Report how many of the rows below contain the string "info", with case counting, and give only the number.
──────── Data shown ────────
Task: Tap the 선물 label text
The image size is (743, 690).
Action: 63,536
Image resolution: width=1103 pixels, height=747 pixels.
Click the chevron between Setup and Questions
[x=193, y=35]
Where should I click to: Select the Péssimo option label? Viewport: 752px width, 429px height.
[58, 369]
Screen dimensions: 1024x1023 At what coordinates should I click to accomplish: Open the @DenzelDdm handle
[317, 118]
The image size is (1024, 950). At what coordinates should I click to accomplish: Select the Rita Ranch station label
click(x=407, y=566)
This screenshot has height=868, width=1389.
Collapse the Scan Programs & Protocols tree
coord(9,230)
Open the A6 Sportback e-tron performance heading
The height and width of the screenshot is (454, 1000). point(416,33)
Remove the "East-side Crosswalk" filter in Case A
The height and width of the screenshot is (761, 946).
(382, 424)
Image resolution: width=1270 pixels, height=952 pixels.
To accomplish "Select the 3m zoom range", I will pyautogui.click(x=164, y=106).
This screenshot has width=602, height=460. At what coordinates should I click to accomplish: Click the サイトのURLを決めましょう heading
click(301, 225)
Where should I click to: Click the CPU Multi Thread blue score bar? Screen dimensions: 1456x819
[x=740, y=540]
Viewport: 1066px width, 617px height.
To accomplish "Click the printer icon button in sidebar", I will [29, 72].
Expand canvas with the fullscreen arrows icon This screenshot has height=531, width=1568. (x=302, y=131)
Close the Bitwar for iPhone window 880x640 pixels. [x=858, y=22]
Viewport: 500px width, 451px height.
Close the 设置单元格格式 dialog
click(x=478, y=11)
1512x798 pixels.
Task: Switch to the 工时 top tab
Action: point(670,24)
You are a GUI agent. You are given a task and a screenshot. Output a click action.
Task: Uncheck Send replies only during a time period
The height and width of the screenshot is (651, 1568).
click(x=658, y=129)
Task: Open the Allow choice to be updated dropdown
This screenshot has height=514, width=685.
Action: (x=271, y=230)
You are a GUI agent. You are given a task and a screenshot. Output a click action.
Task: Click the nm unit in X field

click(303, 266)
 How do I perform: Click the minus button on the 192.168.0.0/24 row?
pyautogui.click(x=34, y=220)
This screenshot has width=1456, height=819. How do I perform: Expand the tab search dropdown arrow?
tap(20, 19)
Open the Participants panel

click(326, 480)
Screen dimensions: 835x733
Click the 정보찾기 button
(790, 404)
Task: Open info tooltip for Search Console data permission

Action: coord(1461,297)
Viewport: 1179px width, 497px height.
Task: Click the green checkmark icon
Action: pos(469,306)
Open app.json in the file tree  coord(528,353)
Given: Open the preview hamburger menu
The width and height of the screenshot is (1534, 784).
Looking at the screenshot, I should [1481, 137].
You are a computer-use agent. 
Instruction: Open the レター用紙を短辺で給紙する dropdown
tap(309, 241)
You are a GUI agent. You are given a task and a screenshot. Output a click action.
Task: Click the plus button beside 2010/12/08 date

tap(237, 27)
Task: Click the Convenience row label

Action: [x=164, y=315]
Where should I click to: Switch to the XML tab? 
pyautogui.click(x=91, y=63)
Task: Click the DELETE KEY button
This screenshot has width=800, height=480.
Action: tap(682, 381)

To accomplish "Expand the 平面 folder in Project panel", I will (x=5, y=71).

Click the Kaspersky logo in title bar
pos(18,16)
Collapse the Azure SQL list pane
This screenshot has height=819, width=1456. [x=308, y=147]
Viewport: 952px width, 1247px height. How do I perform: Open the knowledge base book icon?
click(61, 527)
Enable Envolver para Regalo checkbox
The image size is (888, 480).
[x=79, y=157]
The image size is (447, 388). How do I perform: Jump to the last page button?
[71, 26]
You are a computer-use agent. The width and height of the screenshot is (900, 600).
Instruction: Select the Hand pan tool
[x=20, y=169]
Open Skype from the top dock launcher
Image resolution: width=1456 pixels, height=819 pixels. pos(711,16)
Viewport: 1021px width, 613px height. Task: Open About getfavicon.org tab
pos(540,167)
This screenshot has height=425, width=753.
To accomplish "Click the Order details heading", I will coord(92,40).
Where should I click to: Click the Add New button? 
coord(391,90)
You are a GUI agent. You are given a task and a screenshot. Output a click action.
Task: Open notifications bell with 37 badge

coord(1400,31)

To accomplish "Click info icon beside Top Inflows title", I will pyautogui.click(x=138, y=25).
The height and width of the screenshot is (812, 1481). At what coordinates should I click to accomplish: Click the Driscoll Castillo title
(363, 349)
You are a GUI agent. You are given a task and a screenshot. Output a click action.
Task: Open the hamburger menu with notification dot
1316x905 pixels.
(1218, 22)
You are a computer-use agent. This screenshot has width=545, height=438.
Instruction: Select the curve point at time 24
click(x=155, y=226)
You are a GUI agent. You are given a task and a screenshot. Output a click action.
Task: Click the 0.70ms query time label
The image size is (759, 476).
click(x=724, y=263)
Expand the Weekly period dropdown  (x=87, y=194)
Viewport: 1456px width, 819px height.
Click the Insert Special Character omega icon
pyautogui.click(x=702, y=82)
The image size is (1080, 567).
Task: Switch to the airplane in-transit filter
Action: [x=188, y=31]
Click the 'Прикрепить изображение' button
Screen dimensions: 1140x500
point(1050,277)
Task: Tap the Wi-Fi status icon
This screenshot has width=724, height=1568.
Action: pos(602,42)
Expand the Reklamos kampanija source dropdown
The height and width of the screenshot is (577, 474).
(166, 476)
────────
▶ [Result of the exercise] 2